Die Lösung ist die Verwendung einer andere öffentlichen IPv4 Adresse. Die Zuweisung einer öffentlichen IPv4 Adresse wird dynamisch durchgeführt. Das bedeutet, dass sich die verwendete öffentliche IPv4 Adresse über die Zeit ändert. Somit können Sie jetzt einfach warten bis das geschieht. Wann dieses Ereignis eintritt ist aber für Sie nicht vorhersagbar, mit ein wenig Pech kann es Tage dauern. Möchten Sie nicht solange warten, dann ist die einfachste Lösung ein Anruf bei Ihrem Internetanbieter. Dieser sollte in der Lage sein die existierende Verknüpfung zu einer IPv4 Adresse zu lösen, damit Sie eine andere IPv4 Adresse zugewiesen bekommen.

Notiz: Neben Spam sind auch andere Verhaltensweisen denkbar, welche dazu führen können, das der ein oder andere Dienstanbieter im Internet eine bestimmte IP-Adresse auf eine Blacklist setzt. Spam ist aber das prominenteste Beispiel.

■ **Vorliegende Daten**
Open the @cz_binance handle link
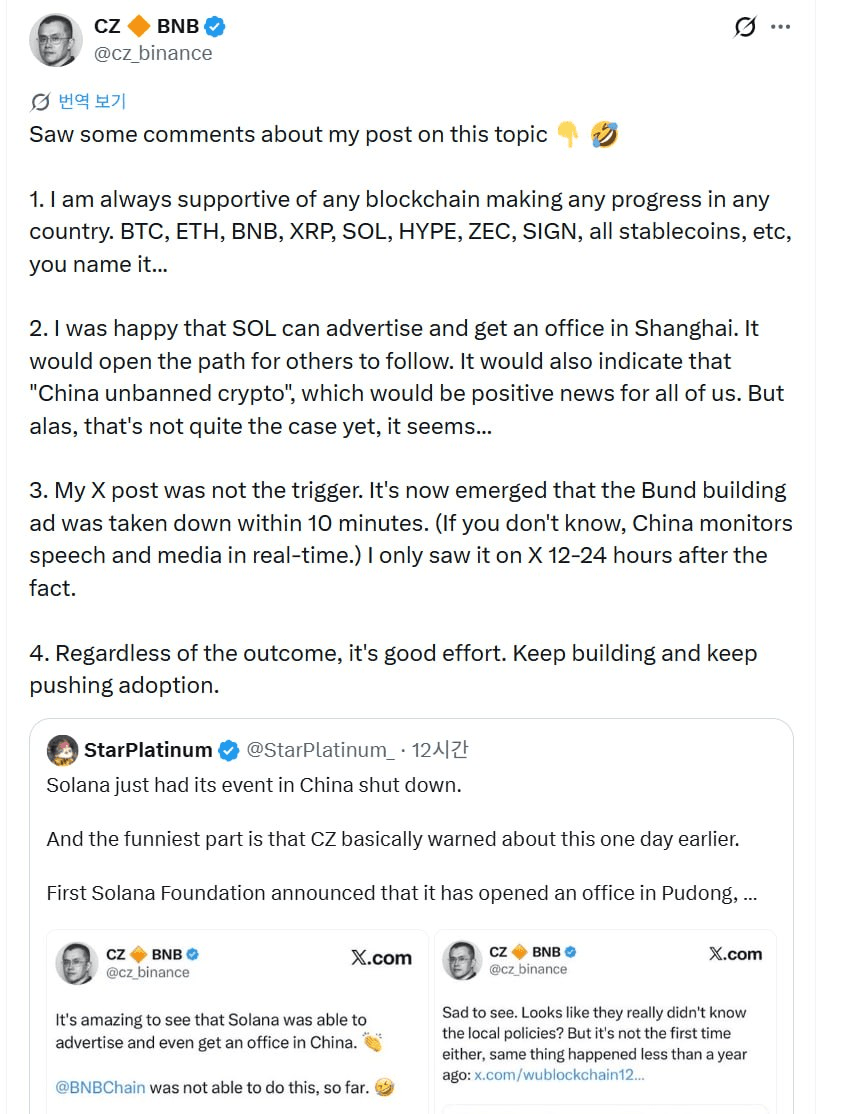This screenshot has width=843, height=1114. pyautogui.click(x=153, y=53)
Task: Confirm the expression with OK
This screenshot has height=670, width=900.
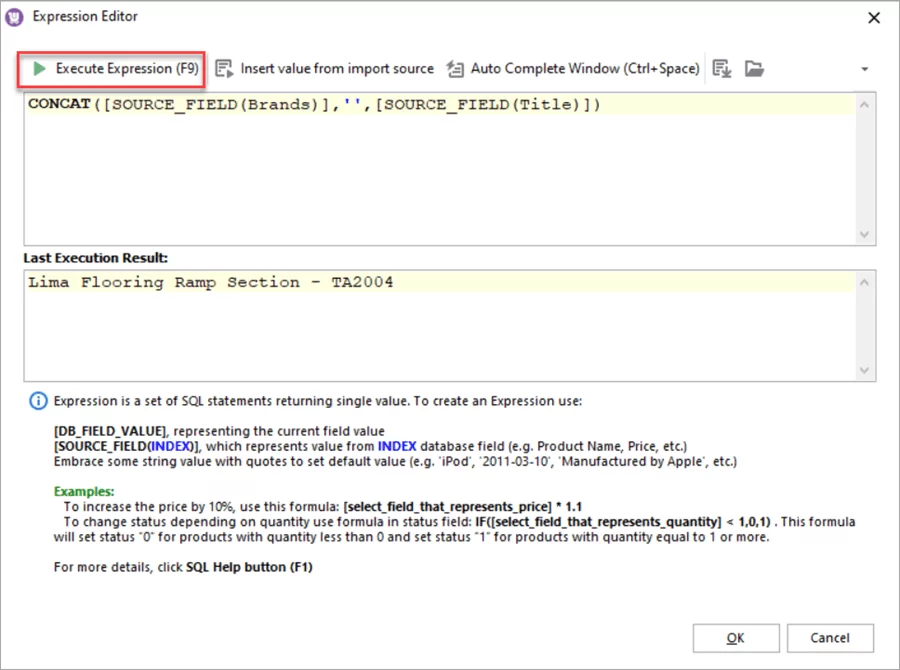Action: click(736, 638)
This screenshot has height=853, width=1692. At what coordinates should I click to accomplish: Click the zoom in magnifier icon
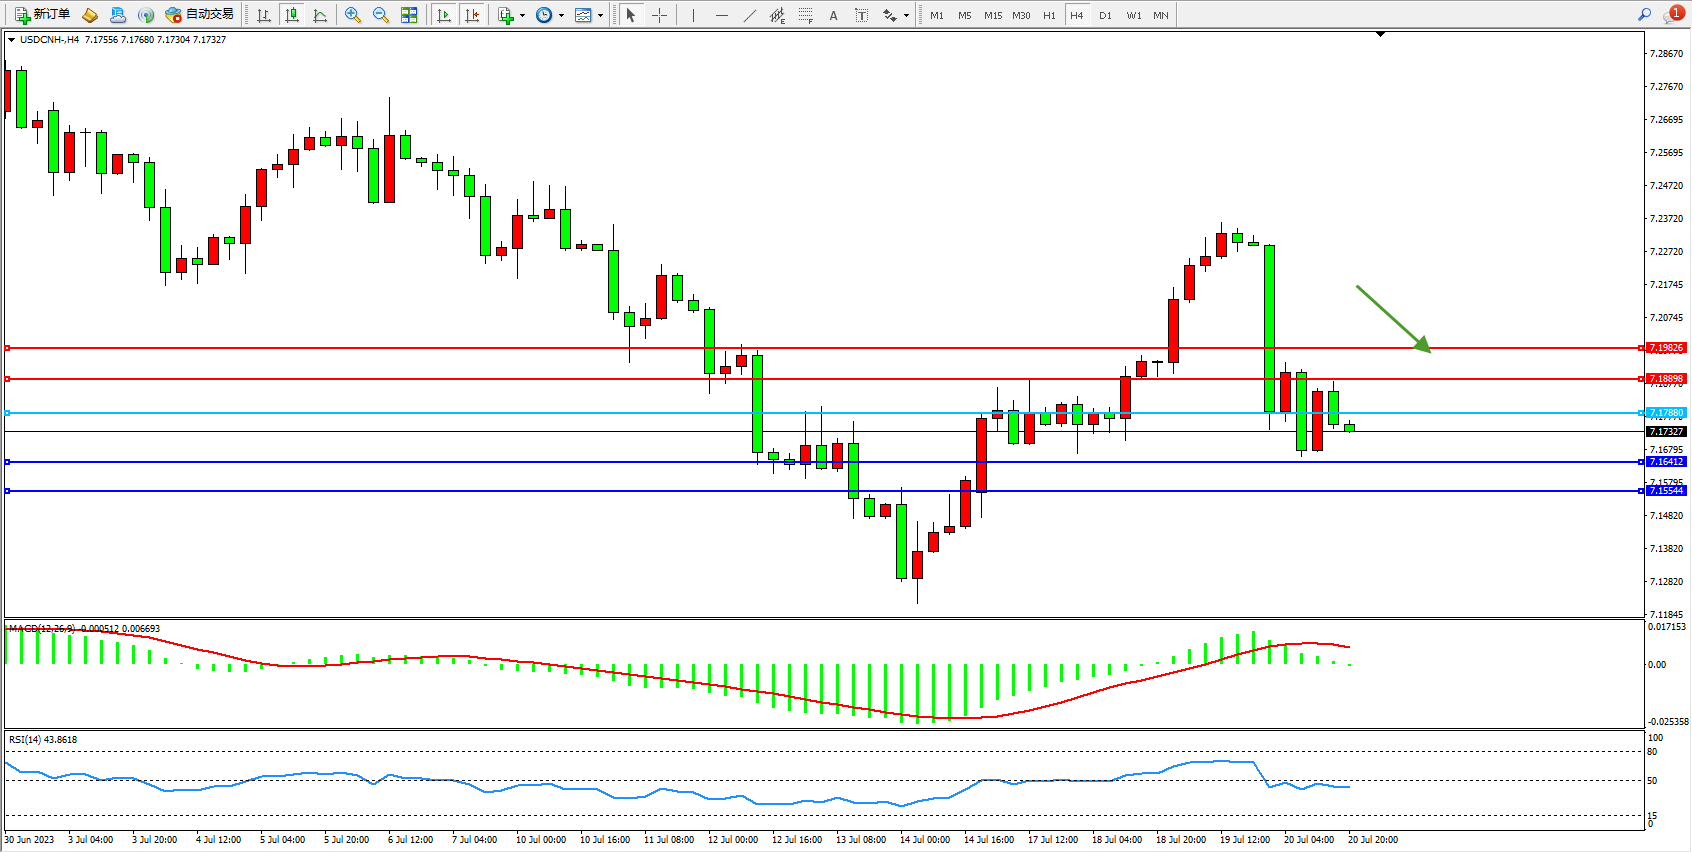(x=353, y=15)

■ **Übungsaufgaben**
1. Können Sie den Textauszug zu IPv4-Adressen abtippen, beginnend bei „Notiz: Neben Spam“ und endend mit „das prominenteste Beispiel.“, ohne ein Wort zu ändern?
2. Wie ließe sich der Textauszug zu IPv4-Adressen im Anschluss an seinen letzten Satz weiterschreiben?

■ **Gelöste Aufgaben**
1.
Notiz: Neben Spam sind auch andere Verhaltensweisen denkbar, welche dazu führen können, das der ein oder andere Dienstanbieter im Internet eine bestimmte IP-Adresse auf eine Blacklist setzt. Spam ist aber das prominenteste Beispiel.

2.
Urheberrechtsverletzungen über das Internet und Abmahnungen

Auch der Themenkomplex „Urheberrechtsverletzungen und Abmahnungen“ kann zu einem Problem für Nutzer von DS-Lite führen. Das Problem entsteht dann wenn eine bestimmte öffentliche IPv4 Adresse z.B. bei dem unerlaubten Verbreiten eines Films im Internet ermittelt wird. Wenn diese öffentliche IPv4 Adresse, durch DS-Lite, von einer Vielzahl von Teilnehmern genutzt wird, dann stellt sich die Frage wie jetzt eineindeutig den Täter ermitteln? Trotz dieser Problematik scheint es aber zu Fällen zu kommen, wo Internetanschlussinhaber abgemahnt werden, mit einem Verweis auf eine öffentliche IPv4 Adresse, dem verwendeten Protokoll (z.B. TCP oder UDP) und einem verwendeten Quellportwert.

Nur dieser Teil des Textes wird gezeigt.